KADININ KURTULUŞUNDA HEGEL, MARX VE ENGELS

Cumhuriyet devrimlerinden önce Türk kadını, şeriât baskısı yüzünden dilediği gibi giyinemeyen, dilediği zaman dilediği yere gidemeyen, kara çarşafa tıkılmış halde kümes hayatı yaşayan ve dolayısıyla özgürlüğünü şeriâta kurban etmek zorunda kalan ve böylece tüm uygarlık duygularını yitiren, fikir, düşünce ve kültür dünyasının dışına itilerek cahil bırakılan zavallı bir yaratık haline gelmiştir. Kadınlarımızın insanlık haysiyetine indirilen bu darbelere ve bu aşağılamalara Atatürk son verecektir.

Atatürk, Cumhuriyet'ten önce şeriât'ın kölesi olarak yaşayan Türk kadınının (ve tüm toplumun) kurtuluşu konusunda diyalektik materyalist düşüncenin ürünü olan ve Hegel, Marx ve Engels gibi düşünürlerin fikirleriyle beslenmiş bulunan şu formülü Türk insanının hayatına felsefî bir araç olarak uygulamıştır: "Düşünce ve fikir yaşamımızı oluşturan şey maddî yaşam koşullarıdır; düşündüğümüz gibi yaşamıyor, yaşantımız doğrultusunda düşünüyoruz." (8)
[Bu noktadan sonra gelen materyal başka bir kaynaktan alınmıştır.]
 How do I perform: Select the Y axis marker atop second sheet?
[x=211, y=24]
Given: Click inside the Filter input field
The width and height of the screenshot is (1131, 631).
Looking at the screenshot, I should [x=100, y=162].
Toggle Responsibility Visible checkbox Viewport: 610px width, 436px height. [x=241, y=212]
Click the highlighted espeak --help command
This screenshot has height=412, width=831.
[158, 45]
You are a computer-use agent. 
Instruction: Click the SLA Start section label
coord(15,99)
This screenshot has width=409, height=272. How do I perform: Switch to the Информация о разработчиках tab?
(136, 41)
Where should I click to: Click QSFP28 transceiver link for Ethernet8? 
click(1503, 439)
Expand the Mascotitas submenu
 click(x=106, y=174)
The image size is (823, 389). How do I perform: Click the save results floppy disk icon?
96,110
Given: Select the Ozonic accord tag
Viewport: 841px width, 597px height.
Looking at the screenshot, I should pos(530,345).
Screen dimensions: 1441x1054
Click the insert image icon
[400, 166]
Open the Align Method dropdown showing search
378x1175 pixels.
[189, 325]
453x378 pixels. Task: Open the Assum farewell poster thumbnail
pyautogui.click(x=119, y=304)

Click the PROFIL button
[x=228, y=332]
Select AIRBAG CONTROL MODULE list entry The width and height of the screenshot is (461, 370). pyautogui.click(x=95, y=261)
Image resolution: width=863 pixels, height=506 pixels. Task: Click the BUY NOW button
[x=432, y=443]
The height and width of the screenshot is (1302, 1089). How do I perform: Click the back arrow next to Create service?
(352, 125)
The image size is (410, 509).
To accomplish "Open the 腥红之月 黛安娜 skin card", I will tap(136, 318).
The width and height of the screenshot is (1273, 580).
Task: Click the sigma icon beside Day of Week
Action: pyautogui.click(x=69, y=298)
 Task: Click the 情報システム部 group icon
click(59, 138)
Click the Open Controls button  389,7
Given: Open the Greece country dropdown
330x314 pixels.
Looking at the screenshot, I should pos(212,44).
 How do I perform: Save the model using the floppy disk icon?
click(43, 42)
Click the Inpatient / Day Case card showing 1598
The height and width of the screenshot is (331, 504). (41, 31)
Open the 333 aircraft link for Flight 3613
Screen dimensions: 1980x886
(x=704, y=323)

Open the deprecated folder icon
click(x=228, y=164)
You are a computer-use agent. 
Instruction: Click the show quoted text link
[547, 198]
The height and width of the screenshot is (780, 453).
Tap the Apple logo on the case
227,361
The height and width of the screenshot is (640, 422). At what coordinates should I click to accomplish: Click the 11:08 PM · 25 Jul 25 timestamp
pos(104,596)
Atatürk şu gerçeği biliyordu ki kadınlarımıza yüzyıllar boyunca lâyık görülen maddî yaşam geleneklerini değiştirmek ve örneğin kadını çarşaf belâsından kurtarmak suretiyle onun düşünce dünyasını değiştirmek ve "Mukadderâtını bir kadının eline veren millet felâh bulmaz"(9) şeklindeki hükümlerin uygulayıcıları tarafından Ortaçağ mağaralarına tıkılmak istenen kadınlarımızı çalışma hayatının bir parçası yapmak mümkündü; kadını uygarlığın değer ölçüsü bilen Cumhuriyet sayesinde mümkün de olmuştur.

CUMHURİYET UYGARLIK ÖĞESİ YAPTI

Atatürk ve kurduğu Cumhuriyet, değerler terazisinde kadına yer ve değer vermekle, kadına karşı değer bilincini bu topluma aşılamakla ve kadınlarımıza insan olma bilincini kazandırmakla Türk kadınını "uygarlık öğesi" haline getirmiş, onu kendi kendisine saygı besler bir kerteye yükseltmiş, kadın-erkek ilişkilerini de çağcıl uygarlığın gereklerine göre yeniden düzenlemiştir.

Kadının insanlık haysiyetine saygı duymayı, kadının erkeğe eşit olduğunu ve hattâ pek çok bakımdan erkekten üstün bir durumda bulunduğunu, kadının alınıp satılabilen bir "mal" ya da dövülecek bir "yaratık" değil, fakat her şeyden önce "insan" olduğunu, özgürlüğünü eline alan kadının şahsiyet bilincine erişmesinin toplumumuz bakımından önemini, kol gücüyle ya da kılıç sallayarak, kafa keserek, fetihler yaparak veya kafamıza sokuşturulan şeriât hükümleriyle uygarlığa katkı sağlanamayacağını ve fikirsel gelişmelere yönelmenin mümkün olmadığını, fikirsel gelişmenin yalnızca akılcı düşünceye sahip çıkmak, insan aklına güvenmek ve kadını toplumsal yaşamın bir parçası yapmak suretiyle gerçekleşebileceğini bizlere Atatürk öğretmiştir.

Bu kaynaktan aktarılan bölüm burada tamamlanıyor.